Billionaires and Corporations Won't Save Abortion

State News

Georgia’s “fetal heartbeat” law, which was passed and signed into law by Gov. Brian Kemp earlier this month has been just one of many around the country in what’s been an all-out conservative offensive against abortion rights. What separates Georgia from other states like Alabama, Ohio, and Missouri, however, is its ties to Hollywood, due to a state film tax credit that’s extremely advantageous to studios.

So far, major Hollywood-related businesses have mostly stayed silent about the new law, though Ted Sarandos, Netflix’s chief content officer, said on Tuesday that the company “will work with the ACLU and others” to fight the law in court and would “rethink our entire investment in Georgia” if it went into effect.

On Wednesday, Disney’s $66 million CEO Bob Iger joined Netflix in speaking out against the new law, in a similarly noncommittal fashion. “I rather doubt we will [continue to film in Georgia],” Iger told Reuters. “I think many people who work for us will not want to work there, and we will have to heed their wishes in that regard. Right now we are watching it very carefully.”

To a certain extent, it’s helpful to have high-profile figures like Netflix and the CEO of Disney speak out on these abortion laws. But as a long-term strategy, the threat of a few big Hollywood studios leaving Georgia will not be enough to deter the climax of a 50-year project to destroy abortion rights.

Three years ago, a similar dynamic played out in North Carolina over the anti-trans, anti-labor HB 2. Following the passage of the law, which was implemented in order to preempt a local ordinance in Charlotte mandating that businesses allow trans people access to the right bathroom, a whole slew of corporations doing business in the state came out against it, including Apple, Dow Chemical, IBM, and Google.

As Alex Kotch at Facing South found soon after the law’s passage, however, many of those same companies speaking out had helped the law’s passage by contributing millions to the Republican State Leadership Committee (RSLC), the GOP’s campaign arm for state legislative races which helped elect a Republican majority to the state legislature, and the Republican Governors’ Association, which helped elect former Gov. Pat McCrory in 2012. As Kotch found, at least 36 companies that had come out against HB 2 had given a combined $10.8 million to those groups since 2010.

What happened? McCrory and the Republicans tried to turn it into a campaign issue and failed miserably; McCrory was one of the only Republicans to lose statewide in 2016. A few months later, under the threat of a boycott by the NCAA, his successor, Democrat Roy Cooper, and the legislature worked out a deal to repeal HB 2 and replaced it with another bill was nearly as much of a raw deal for trans North Carolinians as HB 2 was. Still, it was enough for the corporations, and the boycotts went away.

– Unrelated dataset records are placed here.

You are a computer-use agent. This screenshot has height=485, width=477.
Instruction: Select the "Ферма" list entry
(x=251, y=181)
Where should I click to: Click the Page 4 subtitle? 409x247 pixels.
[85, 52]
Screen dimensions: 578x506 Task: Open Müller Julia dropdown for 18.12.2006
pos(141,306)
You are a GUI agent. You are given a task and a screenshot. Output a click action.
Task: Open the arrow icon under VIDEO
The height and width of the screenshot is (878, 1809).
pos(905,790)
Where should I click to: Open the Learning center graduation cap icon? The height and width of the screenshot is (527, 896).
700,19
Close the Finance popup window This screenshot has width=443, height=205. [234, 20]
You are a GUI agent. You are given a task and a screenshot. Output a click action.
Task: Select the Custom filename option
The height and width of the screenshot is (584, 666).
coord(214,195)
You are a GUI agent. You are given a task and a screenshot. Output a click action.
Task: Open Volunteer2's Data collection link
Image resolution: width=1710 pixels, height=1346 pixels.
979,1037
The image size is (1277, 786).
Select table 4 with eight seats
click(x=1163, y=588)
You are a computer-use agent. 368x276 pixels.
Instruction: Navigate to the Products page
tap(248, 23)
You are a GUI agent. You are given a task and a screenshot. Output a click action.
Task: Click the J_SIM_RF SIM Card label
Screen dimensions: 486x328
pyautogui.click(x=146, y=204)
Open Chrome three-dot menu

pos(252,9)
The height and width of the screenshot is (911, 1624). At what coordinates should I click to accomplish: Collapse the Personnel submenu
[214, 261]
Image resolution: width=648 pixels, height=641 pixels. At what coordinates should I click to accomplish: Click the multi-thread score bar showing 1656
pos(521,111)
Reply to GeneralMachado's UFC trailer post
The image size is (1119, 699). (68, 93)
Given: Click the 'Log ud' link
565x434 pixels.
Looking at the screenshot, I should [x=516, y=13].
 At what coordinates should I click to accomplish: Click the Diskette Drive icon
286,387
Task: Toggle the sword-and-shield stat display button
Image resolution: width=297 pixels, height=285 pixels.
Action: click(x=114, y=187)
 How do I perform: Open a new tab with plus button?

In many ways, the situation in Georgia is even worse than North Carolina’s, as the bill passed earlier this month and it’s taken this long for just two companies to come out with noncommittal statements about their plans once this law goes into effect. There’s simply not the same level of enthusiasm from companies, motivated by profit, to match a right-wing anti-abortion movement led by a governor who’s likely eager to use a big strong stand against Hollywood interests as a campaign line.

The truth is that capitalism and capitalists are simply not a reliable ally in fights for social justice. The only way to beat back these horrible abortion laws is through organizing, coalition-building, and action—with or without Disney and Netflix.